Auch der schon genannte Schweinemastbetrieb weiß, dass sein Hormon in der EU verboten ist. Das ist eine Rechtssicherheit. Er braucht also gar nicht erst investieren, um Schweine für den EU-Markt zu züchten. Auch zu wissen, dass man etwas nicht darf, ist eine angemessene Rechtssicherheit. Außerdem kann er ja, wenn er Schweinefleisch in die EU liefern will, dafür Schweine nehmen, die ohne das Hormonpräparat aufgewachsen sind. Da das alle so machen müssen, hat er keinen Wettbewerbsnachteil
Nun will man aber, sollte man ihm den Export, für sein hormonverseuchtes Fleisch in die EU verbieten, dass ein unabhängiges Schiedsgericht entscheidet, ob die Verbraucherschutzinteressen wirklich wichtiger sind, als die Gewinninteressen des Unternehmens.

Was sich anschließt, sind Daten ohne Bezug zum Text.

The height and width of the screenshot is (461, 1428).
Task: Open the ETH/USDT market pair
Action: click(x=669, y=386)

Die Rechtssicherheit für die Bürger, deren Interessenvertreter die Politiker und Beamte sind, wird dadurch aufgehoben. Es ist keine Rechtssicherheit mehr, wenn ein Schiedsgericht bestimmt, die Gesetze der EU gleichen einer Enteignung der Unternehmensinteressen und die Bürger der EU müssen das hinnehmen.
Auf Grundlager solcher Investitionsschutzabkommen musste Kanada ein Benzin eines US-Konzerns in Kanada zulassen, obwohl es eine giftige Substanz beinhaltet, die zwar in den USA erlaubt war, aber in Kanada verboten. Das Schiedsgericht erklärte, ein Einfuhrverbot nach Kanada gleiche einer Enteignung. Kanada musste Schadensersatz zahlen und die Einfuhr des Benzins zulassen.
Philipp Morris verklagt zurzeit den Staat Uruguay auf Schadensersatz wegen einer staatlichen Kritik gegen Tabak. Philipp Morris sieht durch diese Antitabakkampagne seinen Gewinn geschmälert.
Ein anderer amerikanischer Tabakkonzern verklagt gerade, auf gleicher Grundlage, Australien.
Investitionsschutzabkommen mögen bei Verträgen mit Staaten, die keine oder kaum eine Rechtsstaatskultur haben sinnvoll sein. Sie aber bei Verträgen zwischen gut funktionierenden Rechtsstaaten zu fordern und dabei unabhängige Schiedsgerichte einsetzt, deren Richter Wirtschaftsrechtsanwälte sind, würde heißen, gerade das Rechtsstaatssystem auszuhebeln Das lässt den Rechtsstaat geradezu kollabieren.
Wenn es also heißt, die Kommission hält grundsätzlich an dem System des Investitionsschutzabkommens, mit einem neutralen Schiedsgericht, fest, versucht Sigmar Gabriel hier eindeutig der deutschen Bevölkerung nur Sand in die Augen zu streuen.
Als Gebrauchtwagenverkäufer würde er weniger Schaden anrichten.
Aber Sigmar Gabriel ist ein Gebrauchtwagenhändler, er ist unser Vertreter. Er hat sich für unser Wohl, für unseren Verbraucherschutz und für unsere Arbeitnehmerrechte stark zu machen.
Wir brauchen kein TTIP. Wir sind auch ohne TTIP wirtschaftlich eng miteinander verbunden. Und wenn die Konzerne das TTIP benötigen, um Ihre Gewinne zu steigern, sollte auch ein Sigmar Gabriel sich daran erinnern, wer ihn gewählt hat, welche Interessen er zu vertreten hat.